My family’s first Christmas present of the year is always the Christmas tree, because we never see it until we bring it home.
For the past four years my family has gone to Home Depot (I know, very romantic and Christmas-y of us) and picked out a Christmas tree from the pile of wrapped “recent deliveries” still spooled up in shipping twine. It takes about five minutes to select a victim, another ten to pay and load it in the back of my Little Toy Truck, and six or seven more to drive it home. Only once we get the tree in its stand do we unwrap the shipping twine and see what we’ve picked.
The odd tradition started in December 2007, when a flurry of last-minute distractions kept us from picking a tree until about ten days before Christmas. We bundled into the car (in the kind of moods you might expect from a harried family that HAS TO FIND A TREE TODAY) and headed off to select our Christmas tree.
The first lot had no noble firs left at all.
The second lot had specimens that even Charlie Brown couldn’t love.
The third lot brought new meaning to “overpriced,” and by the time we finished there we’d lost our Christmas Spirit and were tempted to start looking for the kind that comes in fifths.
As we tried to decide on another place to look for a tree, my husband suggested Home Depot.
“HOME DEPOT?? Are you insane?

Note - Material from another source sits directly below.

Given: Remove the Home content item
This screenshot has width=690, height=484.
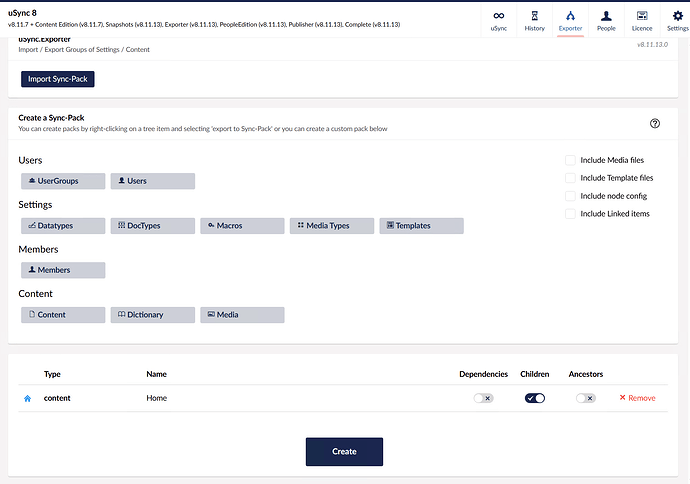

We can’t get a tree from Home Depot!” (It’s a good thing I love this man, or I might be writing this from prison now.)
“They have good trees and they’re cheap.”
“I don’t want a cheap tree!” (This last on the verge of tears.)
But with nowhere else to look, and night coming on, I gave in and we went to Home Depot. Like the other lots, they were almost out of trees.
I asked the manager when the next shipment was coming.
He looked at me with pity. “This is it. There won’t be any more this close to Christmas.”
I looked with sorrow at the pathetic piles of leftover twined-up trees. It didn’t matter what they looked like. My perfect tree wasn’t there. Spirit broken, I agreed to the first tree we came across. I didn’t even want to unwind the twine and face the bitter truth.
“Let’s just load it on the car like that,” I said. “It’s the only eight-foot fir. Whatever it is will have to do.”
We loaded the tree and took it home. I struggled not to cry. At least we would have a tree, and I knew I could accept it once it had lights and ornaments on. At home we set the tree in the stand, tightened the bolts and cut the twine. My husband and Tesla unwound the string and the branches began to expand.
When they finished I found myself face-to-needle with the most beautiful Christmas tree we had ever brought home. It was eight feet tall, unbelievably full and without a single hole.
A Christmas miracle (and, in my case, thoroughly undeserved).
Then I did cry. I’m not much of a sobber but that tree made me weep. All the frustration and sorrow, stress and worry and angst I had put into the extended search had made no difference. The cheap, unseen, last-minute tree was perfect after all – as my husband had somehow known it would be. We spent a happy evening decorating our Christmas tree, miserable search all but forgotten in a glow of carols, memories and lights.
A family tradition was born that day. Every tree comes from Home Depot now and we always pick them sight-unseen. There are no unhappy moments. The tree comes home in a flurry of Christmas joy and we take it on faith that each one will prove as beautiful as the last. The method may backfire on us someday, but it hasn’t happened yet.
I learned a lesson from that first Home Depot tree. It’s easy to lose Christmas in the trees and lights and string, to forget that love and family are more important than having things “just so.” Christmas is a holiday built on faith and the surrender of control, a choice to rely on the unseen and trust in something other than ourselves. The mystery tree brought that home to me in a very physical way – and since that day I’ve never wanted to pick a tree the way we did before. We start our Christmas season in reliance upon the fact that whichever tree we bring home will be not only good enough but perfect in its way – just like our blessed but unexpected lives.
I’m writing this by a Christmas tree festooned with twinkling lights and hung with memories from my past. We picked it out in our now-traditional way, and like its predecessors it reminds me that I can take some things on faith. Even if they aren’t perfect, they are beautiful just the same – like family, friends, and life itself.
Merry Christmas to everyone who reads this – and if it’s not your holiday, I trust you won’t take offense. I am truly blessed and grateful for you all.